2011-12-31

117. Star-Picture Calendar

Just in time for the new year I finished making a new calendar for my wall - this time with pictures of stars and their accomplices:


While looking for pictures I discovered something interesting I had not know before: All photographs by the Hubble Space Telescope are 'public domain', meaning you can use them for your own purposes as long as you name the NASA/ESA and STScI as authors. I discovered the Hubble Gallery and found myself in star heaven!

The picture on the calendar's front cover is a Hubble-Spitzer Colour Mosaic of the centre of our galaxy:  "the sharpest infrared picture ever made of the Milky Way's galactic core, where massive stars are forming."

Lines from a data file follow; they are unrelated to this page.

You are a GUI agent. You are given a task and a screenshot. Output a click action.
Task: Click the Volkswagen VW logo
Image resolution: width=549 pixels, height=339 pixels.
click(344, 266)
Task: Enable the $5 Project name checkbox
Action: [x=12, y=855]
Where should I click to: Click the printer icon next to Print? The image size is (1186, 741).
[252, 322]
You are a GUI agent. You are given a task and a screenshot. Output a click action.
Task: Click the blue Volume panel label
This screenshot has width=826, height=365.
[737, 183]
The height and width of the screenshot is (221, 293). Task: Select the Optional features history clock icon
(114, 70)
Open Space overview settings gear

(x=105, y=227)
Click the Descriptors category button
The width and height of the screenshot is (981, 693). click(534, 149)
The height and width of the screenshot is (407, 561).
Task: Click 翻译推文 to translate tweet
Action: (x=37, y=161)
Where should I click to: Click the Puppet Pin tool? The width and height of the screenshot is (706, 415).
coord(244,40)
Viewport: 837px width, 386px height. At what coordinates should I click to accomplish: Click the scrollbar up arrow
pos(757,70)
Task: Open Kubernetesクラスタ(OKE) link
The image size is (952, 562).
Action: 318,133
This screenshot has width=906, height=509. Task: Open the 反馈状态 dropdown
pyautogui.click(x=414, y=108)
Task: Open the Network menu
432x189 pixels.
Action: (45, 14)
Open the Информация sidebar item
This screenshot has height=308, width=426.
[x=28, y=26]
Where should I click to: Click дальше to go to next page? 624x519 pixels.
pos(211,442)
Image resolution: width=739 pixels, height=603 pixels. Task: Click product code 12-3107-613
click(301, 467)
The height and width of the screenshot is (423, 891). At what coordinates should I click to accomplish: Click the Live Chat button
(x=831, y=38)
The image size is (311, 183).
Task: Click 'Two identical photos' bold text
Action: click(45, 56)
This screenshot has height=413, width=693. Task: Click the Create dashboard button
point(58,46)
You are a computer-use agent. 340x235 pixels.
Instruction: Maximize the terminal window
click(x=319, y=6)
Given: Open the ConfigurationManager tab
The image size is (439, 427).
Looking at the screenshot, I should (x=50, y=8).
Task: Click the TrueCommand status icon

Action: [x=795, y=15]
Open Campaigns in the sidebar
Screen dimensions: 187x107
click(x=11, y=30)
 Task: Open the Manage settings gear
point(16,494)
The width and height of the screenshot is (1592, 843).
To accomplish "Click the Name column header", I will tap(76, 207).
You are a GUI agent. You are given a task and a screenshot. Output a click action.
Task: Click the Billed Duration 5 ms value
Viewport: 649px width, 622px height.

And these are the twelve pictures for each month (all by NASA/ESA/STScI) - prepare for some breathtaking, truly awe-inspiring beauty:

Distant galaxies in the Hubble Ultra-Deep Field photograph, includes galaxies of various ages, sizes, shapes, and colors. The smallest, reddest galaxies, of which there are approximately 10,000, are some of the most distant galaxies to have been imaged by an optical telescope, probably existing shortly after the Big Bang.
Planetary Nebula MyCn18: An Hourglass Pattern Around a Dying Star.
Flame nebula and Horsehead nebula (NGC 2024 and Barnard 33).
The Flame Nebula is an emission nebula, the Horsehead a dark nebula, both in the constellation Orion and about 900 to 1,500 lightyears away.
The Crab Nebula - a supernova remnant. The stellar explosion which created it has been observed in 1054 by Chinese and Japanese astronomers.
 
The spiral galaxy M74/NGC 628 is about 32 million lightyears away and slightly smaller than the Milky Way. With its two clearly defined arms (only one visible here) in which there seems to be a rich environment of star formation, it represents an archetypal example of a Grand Design Spiral Galaxy.
 
The Cat's Eye Nebula's Intricate Layers. A planetary nebula with a bright and hot (possibly binary) star in its centre. One of the most complex nebula structures currently known.
"The nearby dwarf galaxy NGC 1569 is a hotbed of vigorous star birth activity which blows huge bubbles that riddle the main body of the galaxy. The galaxy's "star factories" are also manufacturing brilliant blue star clusters. This galaxy had a sudden onset of star birth about 25 million years ago, which subsided about the time the very earliest human ancestors appeared on Earth." (from nasa.gov)
Wide Field Camera 3 shot of the 'mystic mountain' a dust and gas structure in the Carina Nebula. The pillar has a length of three lightyears. At its top cool hydrogen (green) is being worn away by the radiation of nearby stars, while stars within the pillar unleash jets of gas that stream from the peaks.
Blue: oxygen; green: hydrogen and nitrogen; red: sulfur.
HST's 20th anniversary picture.
Interacting Spiral Galaxies NGC 2207 and IC 2163. NGC 2207 is tidal stripping the smaller IC 2163 by basically pulling stars from it. They are only at the beginning of their collision process. In about a billion years they may merge and become an elliptical galaxy.
A 'small fraction' (ten lightyears/91.7 trillion km long) of the Eagle Nebula, a giant evaporating shell of gas and dust which has becom a stellar nursery, currently froming anopen cluster of stars. This pillar has been dubbed 'Fairy'. (If you rotate the picture 90° clockwise you may understand where this is coming from.)
Reflection Nebula NGC 1999. Reflection nebulae do not emit light on their own but shine because of a light source embedded within.. The bright, young star left of the center gives NGC 1999 its brightness. The gas and dust of the nebula is left over from the star's formation. (I really like how this works. :))
 
M69/NGC 6637 is a globular starcluster 29700 lightyears away. Indications about its diameter vary between 61 and 85 lightyears.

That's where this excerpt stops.